By the water obstacles, I was so lightheaded that I honestly don’t know how many there were. I was stumbling, and at one point I got stuck in the mud and literally did not have the strength to get out. One thing I will say though is that despite everything, it never even occurred to me to quit AND I quite literally pushed myself past the point of breaking physically.

Proof! I rarely look as defeated as this!

Proof! I rarely look as defeated as this!

I was meant to run another lap but obviously that didn’t happen. What happened instead was that I had some form of a panic attack, where I had full-on hallucinations that my whole body was swelling up. The medics were asking me questions like where I was, my name, what day it was, etc. and boy it was a mission to remember everything! Once I had recovered to the point of comprehending what was going on, it was quite an interesting experience, to try and observe what my brain was up to. Oxygen deprivation, I guess.

I wound up going to the hospital to get an IV drip, as a precaution but also so I could see if I could compete the next day. I have rarely been so grateful to anyone as I was to my team that night for picking me up and cooking me dinner, and letting me crash on their couch until the people who had the keys to the cottage where I was staying returned home so I could get into my own bed.

I was up and doing burpees the next day at 7:30am (although I would do three and my heart rate would shoot up and I’d get lightheaded), and I nearly managed a 60kg bear complex but didn’t have quite enough time before the clock ran out to set up properly for the reverse push press. I did manage what I had to do in the team chipper that Saturday, which was basically push press 40kgs for time.

So, again – it was actually a bit embarrassing to have such a thing happen to me. I learned a few lessons from this, the main one being that actually, my mind is far stronger than I realised. As Mike was telling me Sunday morning when trying to psyche me up for a 50kg zercher hold (yech), there is no darker place than where I went on Friday. This is what you actually have to do, is just go into that pain tunnel, go into that dark place, and embrace the suck.

I’ve got some work to do if I am to get over this place of being stronger and better and faster than I let myself believe. You compete like you train, and if you think the girl next to you is better then she will be.

Life is like that, too. I’m almost ready, I think, to stop making presumptions of failure before I even start.
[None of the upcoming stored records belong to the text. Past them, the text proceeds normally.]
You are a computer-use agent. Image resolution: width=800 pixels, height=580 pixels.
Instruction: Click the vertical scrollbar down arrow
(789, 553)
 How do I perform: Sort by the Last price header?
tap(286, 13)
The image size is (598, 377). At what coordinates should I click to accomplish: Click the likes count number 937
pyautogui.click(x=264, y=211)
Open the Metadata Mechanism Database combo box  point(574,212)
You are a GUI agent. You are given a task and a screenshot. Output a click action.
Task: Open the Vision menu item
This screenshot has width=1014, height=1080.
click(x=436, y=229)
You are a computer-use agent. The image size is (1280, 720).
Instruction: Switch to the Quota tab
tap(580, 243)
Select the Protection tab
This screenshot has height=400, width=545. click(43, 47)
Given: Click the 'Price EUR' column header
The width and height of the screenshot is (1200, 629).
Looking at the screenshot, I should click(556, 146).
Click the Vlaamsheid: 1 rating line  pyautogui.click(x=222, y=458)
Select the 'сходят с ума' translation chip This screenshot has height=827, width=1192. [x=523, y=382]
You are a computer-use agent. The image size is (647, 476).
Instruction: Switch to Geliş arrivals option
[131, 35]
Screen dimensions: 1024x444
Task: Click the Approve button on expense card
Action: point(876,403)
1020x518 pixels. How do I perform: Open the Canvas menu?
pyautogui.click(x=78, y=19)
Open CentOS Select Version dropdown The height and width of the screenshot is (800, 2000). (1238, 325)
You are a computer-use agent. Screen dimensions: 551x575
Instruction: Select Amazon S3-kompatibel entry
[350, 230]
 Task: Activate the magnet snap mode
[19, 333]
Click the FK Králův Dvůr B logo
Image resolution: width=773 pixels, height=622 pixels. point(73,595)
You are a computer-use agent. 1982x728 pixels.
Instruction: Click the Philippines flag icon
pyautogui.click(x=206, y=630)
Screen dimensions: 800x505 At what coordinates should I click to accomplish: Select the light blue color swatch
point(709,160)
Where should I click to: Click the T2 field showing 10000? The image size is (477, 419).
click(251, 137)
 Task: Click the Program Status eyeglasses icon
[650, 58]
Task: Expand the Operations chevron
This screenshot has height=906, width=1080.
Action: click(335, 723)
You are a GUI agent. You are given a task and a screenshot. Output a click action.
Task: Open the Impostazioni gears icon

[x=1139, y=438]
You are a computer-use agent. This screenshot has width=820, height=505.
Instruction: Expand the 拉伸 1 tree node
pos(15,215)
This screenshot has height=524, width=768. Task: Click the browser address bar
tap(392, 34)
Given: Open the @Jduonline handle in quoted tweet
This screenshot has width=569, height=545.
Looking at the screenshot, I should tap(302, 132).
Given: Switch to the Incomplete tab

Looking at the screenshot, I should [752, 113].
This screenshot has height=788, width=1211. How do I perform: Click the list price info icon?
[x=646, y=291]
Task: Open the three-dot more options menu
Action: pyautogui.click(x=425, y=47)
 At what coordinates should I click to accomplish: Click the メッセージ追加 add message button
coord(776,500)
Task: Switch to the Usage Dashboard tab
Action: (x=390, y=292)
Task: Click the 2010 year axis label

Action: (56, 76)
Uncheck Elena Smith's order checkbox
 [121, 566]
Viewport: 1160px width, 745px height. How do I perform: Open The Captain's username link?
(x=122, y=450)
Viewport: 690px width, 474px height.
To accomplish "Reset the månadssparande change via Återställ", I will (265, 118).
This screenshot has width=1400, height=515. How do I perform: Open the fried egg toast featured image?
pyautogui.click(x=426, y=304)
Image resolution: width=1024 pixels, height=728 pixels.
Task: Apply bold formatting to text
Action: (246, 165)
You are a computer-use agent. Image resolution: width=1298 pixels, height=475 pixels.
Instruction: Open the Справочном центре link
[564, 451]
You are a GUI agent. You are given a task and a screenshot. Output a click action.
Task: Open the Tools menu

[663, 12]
  • “What, if you’re on steroids you can’t run?” “No, you’re just so f*cking huge you can’t move!” – Mark & Graham
  • “If you’ve done 18, just do two more!” – Graham
  • “Come on, Ellie. Go to that dark place and just push through it!” – Justin
  • “What just happened here?” “Yes. That girl can lift more than you.” – overheard at United We Stand, & no, they weren’t talking about me
  • “CrossFit competitions are all about recovery.” – Grant
  • “It sounds like we’re sacrificing you. But really, we’re relying on you.” – Conrad (thanks!)
  • “There is no darker place than where you went on Friday.” – Mike
  • “I can snatch 45 kilos with a flu.” – Ellie
  • “I made the mistake of opening one in line. I went back and got four more. I drank another two of them in line.” – Justin
  • “I’ve never had cocaine. But I don’t think it’s paleo.” – not saying … obviously!